Aprender de ti es el recurso psicológico más importante para regular tus emociones. Las personas que no lo hacen corren un altísimo riesgo de hacerse daño a nivel de su salud emocional. También corren el riesgo de sentir que no están teniendo éxito en su vida o que son infelices. No regular tus emociones afecta a la gestión del tiempo, al desempeño y a las energías con las que afrontas tu vida diaria.

Te propongo algunas preguntas. Trata de valorarlas de 0-4. Siendo 4 la respuesta que indicará que siempre actúas así.

¿Eres capaz de frenar tu comportamiento impulsivo?
¿Eres capaz de permanecer positivo y proactivo en situaciones de prueba?
¿Afrontas las emociones estresantes, regulando el nivel asociado a esa situación?
Aunque estés en minoría, ¿eres capaz de mantener tus ideas y valores?
¿Eres capaz de manejar con humor y compasión tus malos hábitos emocionales?
¿Asumes la responsabilidad de tus decisiones y acciones y de las decisiones y acciones que no realizas?
¿Priorizas lo que es importante y urgente?
¿Permites el cambio en tus planes y aceptas cierto grado de incertidumbre?
¿Mantienes una mente abierta cuando alguien te lleva la contraria?

Qué aprender de ti para regular tus emociones

Cuando te enganchas a tus emociones

Cuando se tiene dificultad en regular las propias emociones, habitualmente uno se encuentra “enganchado” a una emoción incómoda, a un pensamiento o a un comportamiento. Este “enganche” normalmente incluye algún tipo de conflicto al que constantemente uno presta atención y energías. Seguramente habrás notado, que generas como un diálogo interno que te es difícil parar. Un diálogo interno que te permite “contarte una historia” sobre lo que te ocurre. El problema es que esta historia, no suele tener final y empieza una y otra vez en tu cabeza. 

Esta estrategia de “pensar lo que nos ocurre” realmente es una buena estrategia. Te ayuda a organizar tus experiencias y a mantener tu salud emocional. Ahora bien, cuando aceptas este diálogo repetitivo como verdad absoluta sin cuestionarlo y tomar decisiones, realmente, ya no te ayuda. En ese momento, un sinfín de evaluaciones y juicios, muchos negativos dejan de ser neutrales y rara vez aportan calma. Es en ese momento, en el que te “enganchas” a tu voz interior negativa, obsesiva y destructiva hacia ti mismo o hacia los demás. Es como si fuera una adicción, cuando más escuchas esa voz interior, más la necesitas. Pero sigue sin hacerte sentir bien.

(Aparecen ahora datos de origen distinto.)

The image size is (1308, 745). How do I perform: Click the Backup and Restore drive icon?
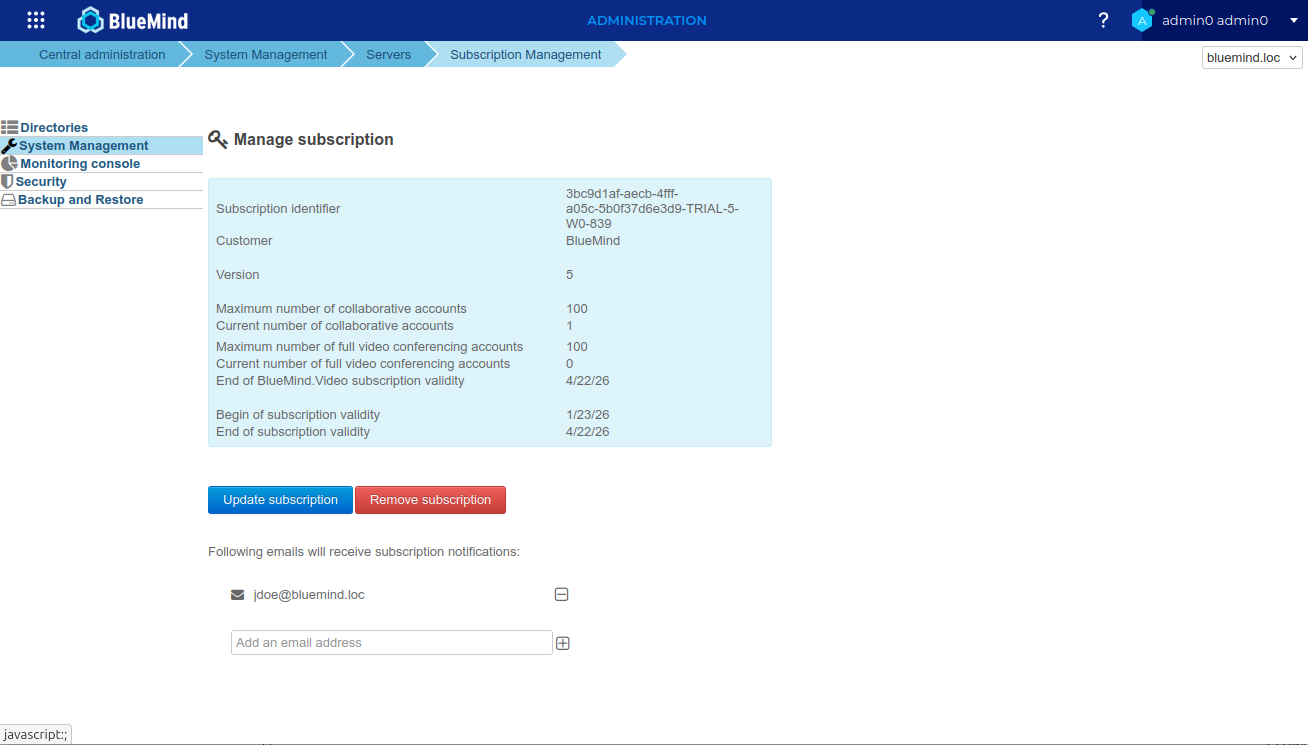[9, 200]
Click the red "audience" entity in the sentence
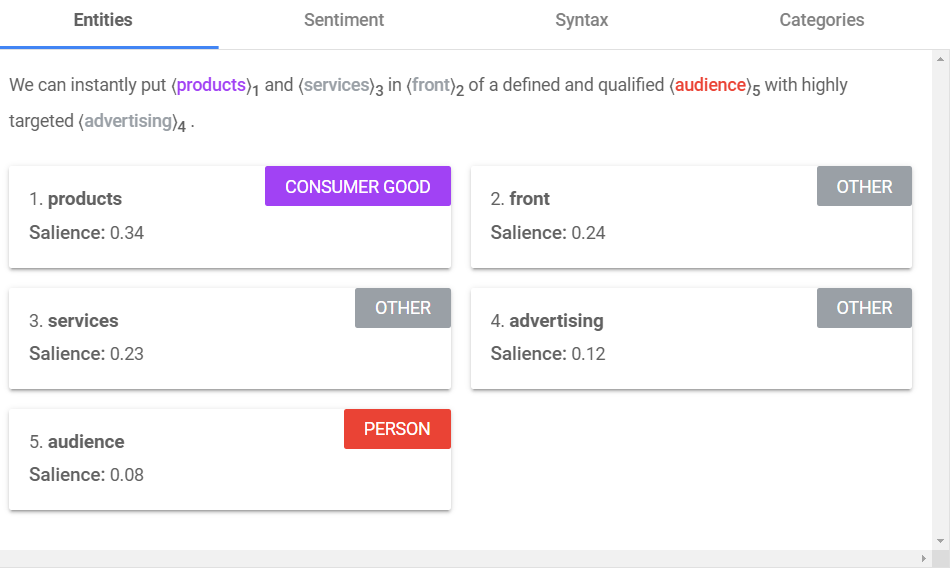The width and height of the screenshot is (950, 569). point(711,86)
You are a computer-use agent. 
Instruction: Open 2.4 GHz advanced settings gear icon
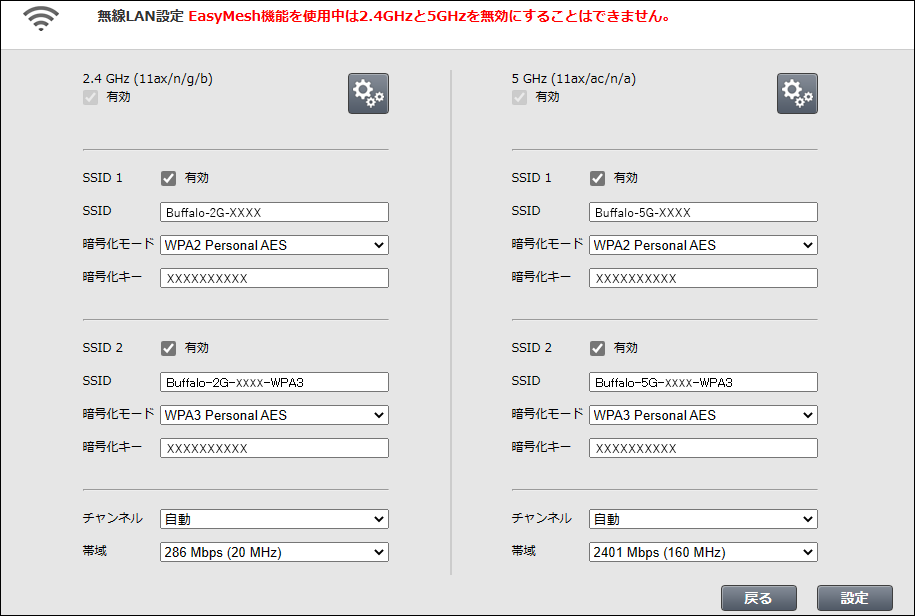368,93
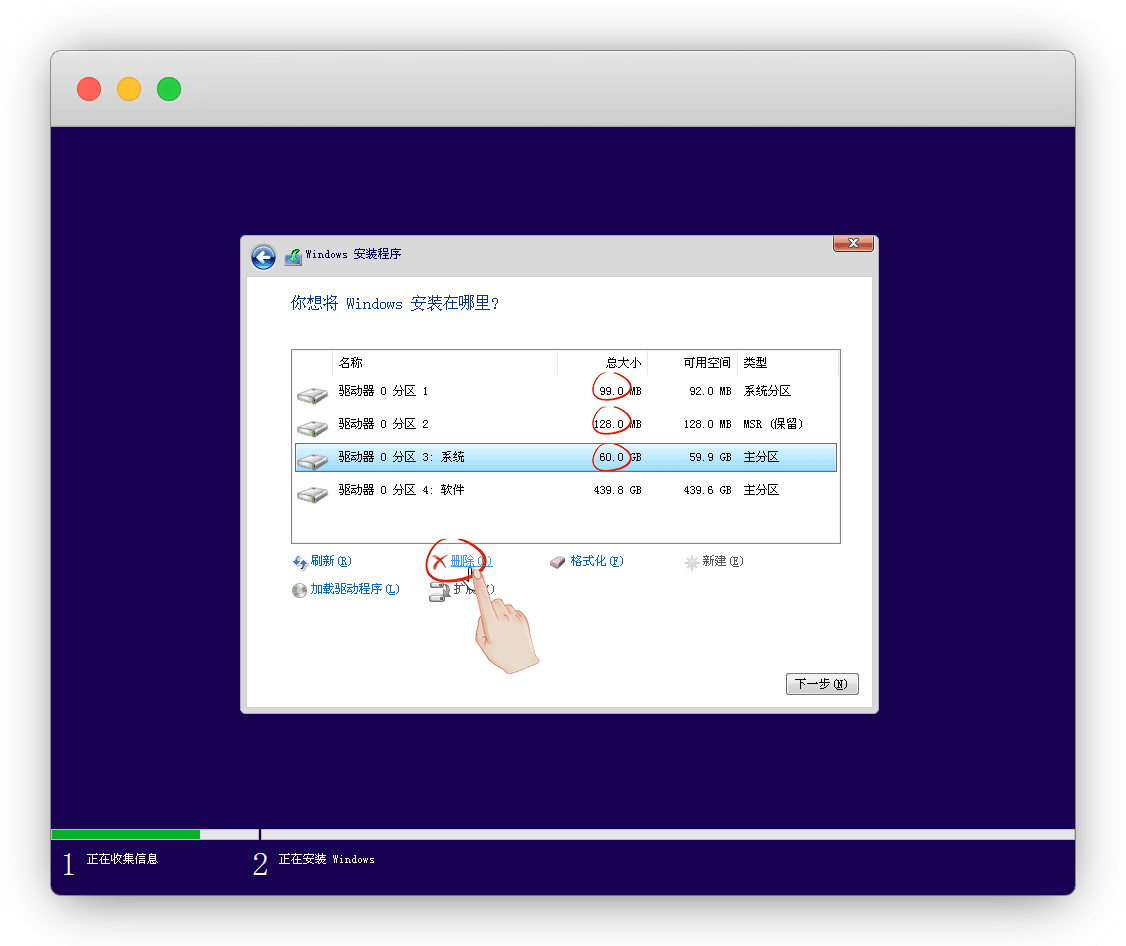Screen dimensions: 1126x946
Task: Click the 刷新 (R) link
Action: point(330,561)
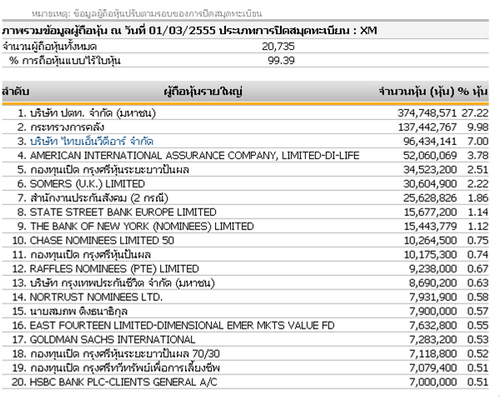Image resolution: width=500 pixels, height=397 pixels.
Task: Click the 374,748,571 share count cell
Action: click(x=427, y=113)
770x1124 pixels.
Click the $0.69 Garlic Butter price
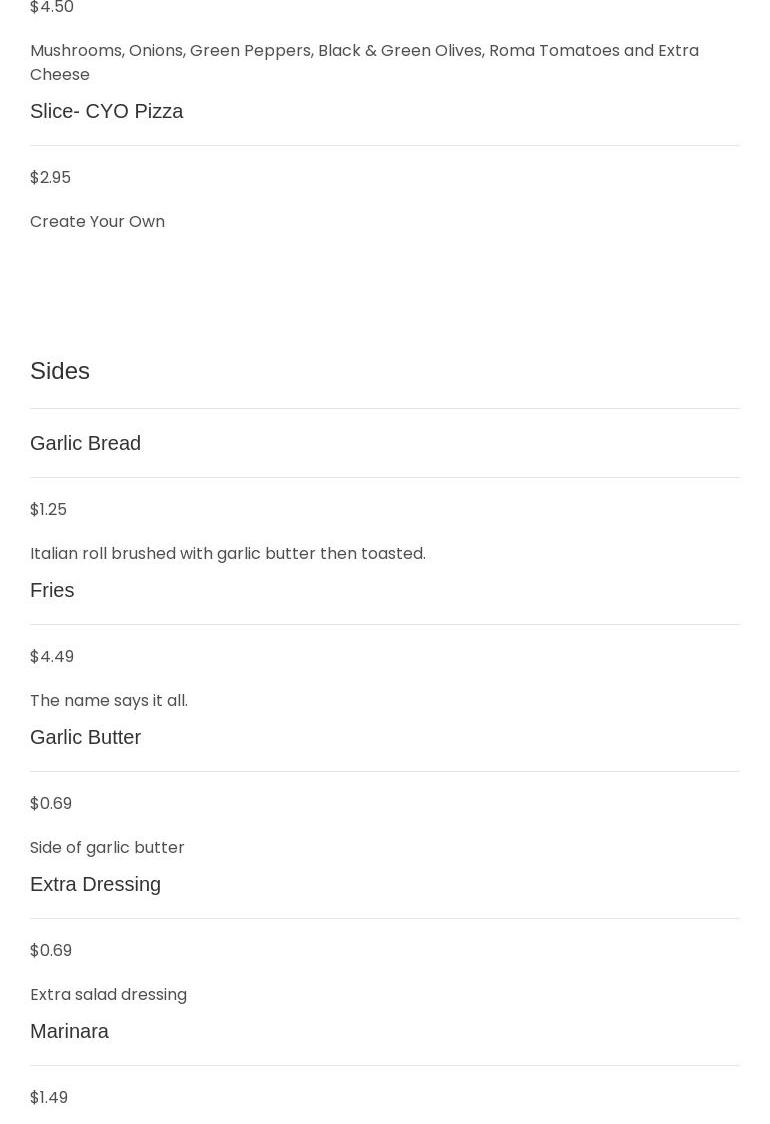51,803
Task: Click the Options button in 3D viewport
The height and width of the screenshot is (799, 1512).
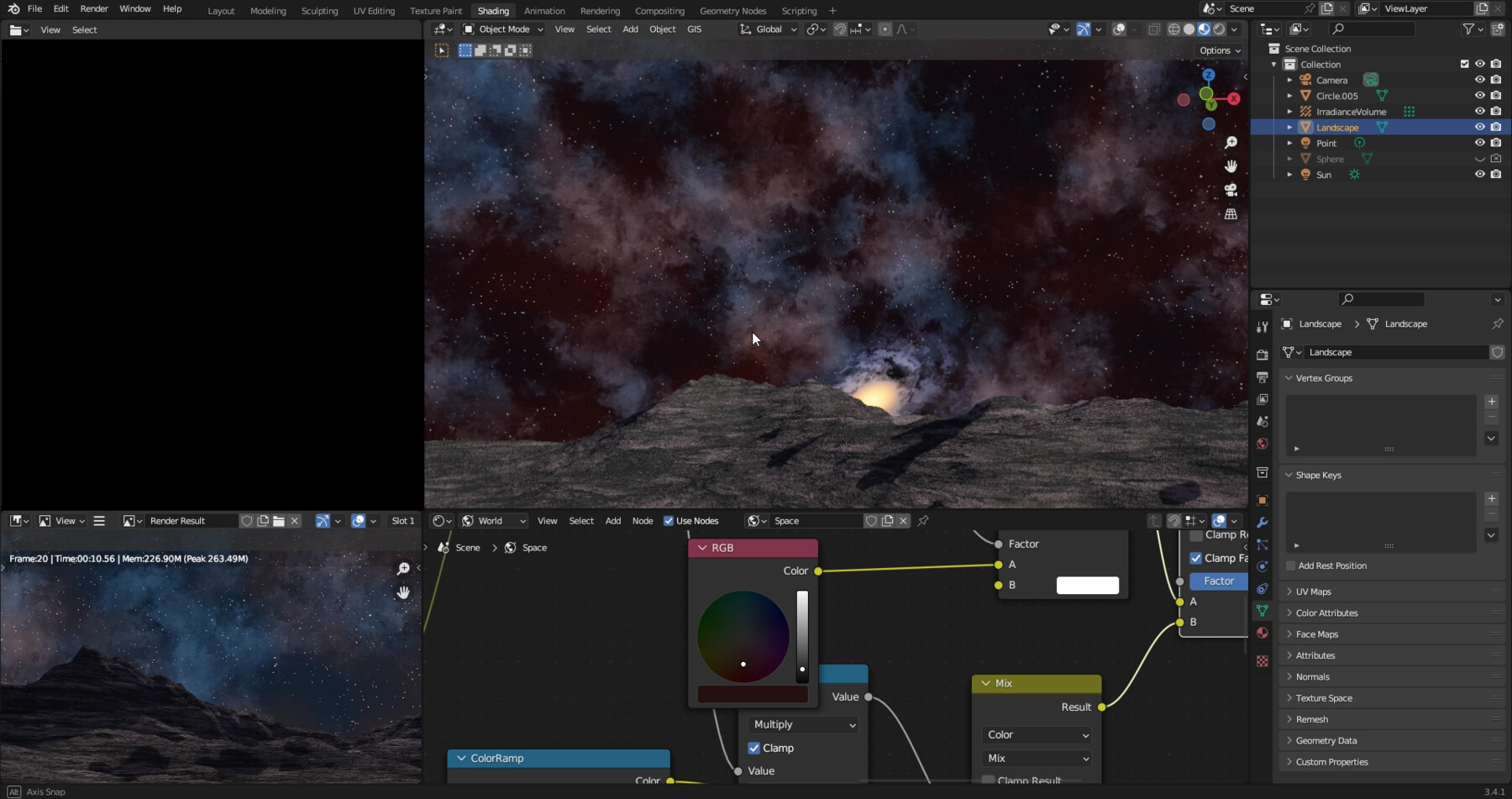Action: coord(1219,50)
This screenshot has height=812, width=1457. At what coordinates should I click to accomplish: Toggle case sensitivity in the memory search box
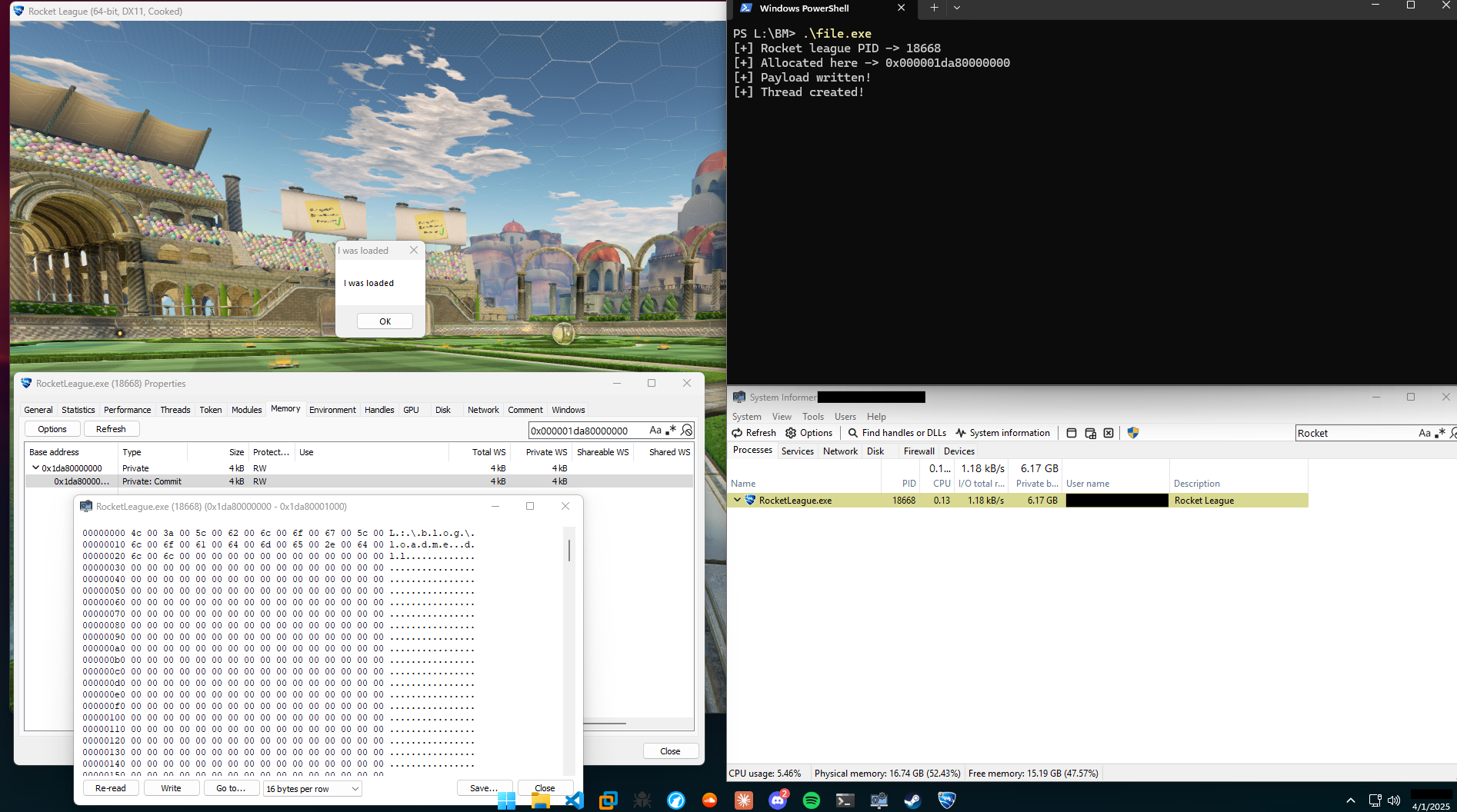click(655, 431)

Diálogos internos adictivos

  • No soy suficientemente bueno. ¿Por qué no consigo lo que consiguen otros?
  • Mi vida es un desastre y un fracaso.
  • ¿Por qué me cuesta más que a otros hacer esto? Si fuera más inteligente como … lo haría más rápido.
  • No me gustan los cambios. No van a salir bien. Ya están bien las cosas como están.
  • Me van a despedir… Me va a dejar… Me va a odiar… Ya no voy a gustar…
  • Los demás tienen mejores vidas que yo. Soy un perdedor.

¿Te sientes identificado con alguno de estos “diálogos internos adictivos?

Esta forma adictiva de pensar genera a su vez emociones muy negativas que provocan a su vez más diálogos internos como estos. Con lo que estás creando una espiral genial que se retroalimenta por sí sola. Y en este caso, es muy difícil que puedas recuperarte y regular tus emociones. De hecho todas tus actuaciones y decisiones estarán guiadas por esta espiral y como habrás comprobado aumentará tu malestar.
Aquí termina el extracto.